Whether you are making your first hire, or are looking to hire additional employees as your business grows, you want to make sure you are moving forward with the employees who will help your business to thrive. 69% of employers said their companies were adversely affected by a bad hire last year, according to a recent study by CareerBuilder. 41% of those businesses estimated the cost of a bad hire was over $25,000! So how do you know if the person you’ve hired is really your next star employee, or just charming in an interview chair?
1. Understand who you are and what you want
Begin by having a deep understanding of your company culture because when you are able to outline your values and philosophies you will also be able to recognize them in the person you’re interviewing. Always hire for fit over skill – skill can be taught, but cultural fit cannot. Also, be sure to understand the difference between roles and tasks and clearly define what you’re looking for in both. A role is the space someone holds in the company in order to play an active role in the culture, while tasks are simply things to get done in the day. If you create detailed job descriptions for each role and task in the company, you will be able to prioritize what your team actually needs in terms of complementary skills.
2. Hire slow, fire fast
As evidenced in the opening paragraph, a bad hire is very costly, so although it is tempting to slot someone into a position to match the pace of growth of your business, you must be patient. Take the time to screen properly and thoroughly. Always call references, and do a Google search of your own. Use resumes, references, and background checks to screen out, and interviews to screen in. Most importantly, don’t force a hire. If it’s taking you longer than it should to make up your mind about a candidate, you are probably trying to make it fit when it just doesn’t. If it’s evident you made the wrong decision on a hire, let them go quickly instead of burning out more time, money, and energy.

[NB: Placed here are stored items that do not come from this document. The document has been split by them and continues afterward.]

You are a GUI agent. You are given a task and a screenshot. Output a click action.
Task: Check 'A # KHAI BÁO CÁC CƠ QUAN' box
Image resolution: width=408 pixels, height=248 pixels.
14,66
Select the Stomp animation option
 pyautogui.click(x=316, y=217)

3. Invest time in developing your interview process
You can’t find out what you need to know without taking the time to determine the right questions. Zappos is a company who has done a great job with their interview process. By investing significant time and resources into formulating their interview process, they are able to quickly determine if a candidate is a good fit for their unique and quirky environment. For example, something they ask every candidate is, “how weird are you?” This indicates to the candidate the type of culture they may be getting themselves into, and allows them to open up and share more comfortably, while also allowing Zappos to determine if the candidate is a little too straight-edge, or a little TOO weird for them.

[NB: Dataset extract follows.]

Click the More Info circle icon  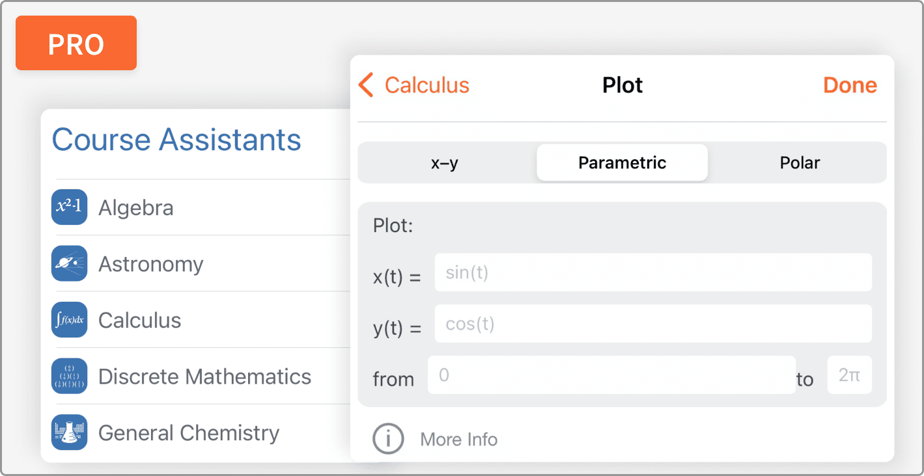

It’s also recommended to ask a lot of situational questions to try to get a better sense of personality (because unfortunately you can’t just ask them if they’re lazy or a jerk). John Schwarz, CEO of workforce analytics company Visier, suggests asking questions like:
- Who are you going to be 10 years from today?
- Why do you work?
- What makes you get up in the morning and do what you do?
4. During the interview…
- Be open and honest about what it’s like to work at your company – this sets realistic expectations and allows both parties to determine fit.
- Don’t talk too much – by allowing the candidate time to talk and ask questions you will find out more about them.
- Have them complete an assignment that uses the skills required for their job – this may mean doing a case, or going down to the warehouse to do some manual labour if that is in their job description.
- Find out why they left their previous job – the reason will tell you tons about their work ethic, priorities, and personality.
- Go for a walk with them, even if it’s just an office tour – this will allow you to get a better sense of their personality than you would in the formal interview setting.
5. Solidify the onboarding process
First impressions matter, and when you’ve found the right employee, you want them to stay. Have a consistent, company-wide strategy for every new hire that will instantly engage them. Try to get administrative work done via online platforms before the first day so the new hire will have plenty of time for team interaction and starting their real job. Remember, the onboarding process is not just the first day, so invest time in constructing an overall ‘wow’ experience that will increase engagement and decrease turnover for your company.
CareerBuilder. Nearly Seven in Ten Businesses Affected by a Bad Hire in the Past Year. 2012.